Every line of the data must be set down exactly as shown.

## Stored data
------------------------------------------------------------------------

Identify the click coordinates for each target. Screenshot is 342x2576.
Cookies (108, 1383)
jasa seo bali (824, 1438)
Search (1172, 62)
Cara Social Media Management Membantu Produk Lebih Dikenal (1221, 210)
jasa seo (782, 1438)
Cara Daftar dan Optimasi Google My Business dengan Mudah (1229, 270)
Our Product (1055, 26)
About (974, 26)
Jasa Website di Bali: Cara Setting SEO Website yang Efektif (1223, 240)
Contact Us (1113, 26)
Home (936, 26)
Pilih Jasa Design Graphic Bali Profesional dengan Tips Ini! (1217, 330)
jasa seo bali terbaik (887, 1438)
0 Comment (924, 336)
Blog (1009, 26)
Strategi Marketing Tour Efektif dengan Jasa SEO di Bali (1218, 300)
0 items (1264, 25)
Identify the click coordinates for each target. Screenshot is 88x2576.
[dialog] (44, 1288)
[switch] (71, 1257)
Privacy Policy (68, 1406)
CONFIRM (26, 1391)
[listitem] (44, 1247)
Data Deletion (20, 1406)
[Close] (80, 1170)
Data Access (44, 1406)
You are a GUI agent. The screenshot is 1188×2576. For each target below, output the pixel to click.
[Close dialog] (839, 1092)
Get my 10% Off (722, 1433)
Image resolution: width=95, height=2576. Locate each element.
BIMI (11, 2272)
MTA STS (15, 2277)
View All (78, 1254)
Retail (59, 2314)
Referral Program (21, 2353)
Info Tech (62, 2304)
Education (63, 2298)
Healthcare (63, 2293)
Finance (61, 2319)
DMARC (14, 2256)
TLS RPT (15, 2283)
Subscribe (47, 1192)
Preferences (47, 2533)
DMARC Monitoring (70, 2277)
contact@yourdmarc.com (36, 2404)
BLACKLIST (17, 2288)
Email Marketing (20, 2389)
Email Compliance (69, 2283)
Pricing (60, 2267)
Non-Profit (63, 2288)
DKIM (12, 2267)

------------------------------------------------------------------------

## SOLUTION TO THE EXERCISE
Identify the click coordinates for each target. Screenshot is 342x2576.
Cookies (108, 1383)
jasa seo bali (824, 1438)
Search (1172, 62)
Cara Social Media Management Membantu Produk Lebih Dikenal (1221, 210)
jasa seo (782, 1438)
Cara Daftar dan Optimasi Google My Business dengan Mudah (1229, 270)
Our Product (1055, 26)
About (974, 26)
Jasa Website di Bali: Cara Setting SEO Website yang Efektif (1223, 240)
Contact Us (1113, 26)
Home (936, 26)
Pilih Jasa Design Graphic Bali Profesional dengan Tips Ini! (1217, 330)
jasa seo bali terbaik (887, 1438)
0 Comment (924, 336)
Blog (1009, 26)
Strategi Marketing Tour Efektif dengan Jasa SEO di Bali (1218, 300)
0 items (1264, 25)
Identify the click coordinates for each target. Screenshot is 88x2576.
[dialog] (44, 1288)
[switch] (71, 1257)
Privacy Policy (68, 1406)
CONFIRM (26, 1391)
[listitem] (44, 1247)
Data Deletion (20, 1406)
[Close] (80, 1170)
Data Access (44, 1406)
You are a GUI agent. The screenshot is 1188×2576. For each target below, output the pixel to click.
[Close dialog] (839, 1092)
Get my 10% Off (722, 1433)
Image resolution: width=95, height=2576. Locate each element.
BIMI (11, 2272)
MTA STS (15, 2277)
View All (78, 1254)
Retail (59, 2314)
Referral Program (21, 2353)
Info Tech (62, 2304)
Education (63, 2298)
Healthcare (63, 2293)
Finance (61, 2319)
DMARC (14, 2256)
TLS RPT (15, 2283)
Subscribe (47, 1192)
Preferences (47, 2533)
DMARC Monitoring (70, 2277)
contact@yourdmarc.com (36, 2404)
BLACKLIST (17, 2288)
Email Marketing (20, 2389)
Email Compliance (69, 2283)
Pricing (60, 2267)
Non-Profit (63, 2288)
DKIM (12, 2267)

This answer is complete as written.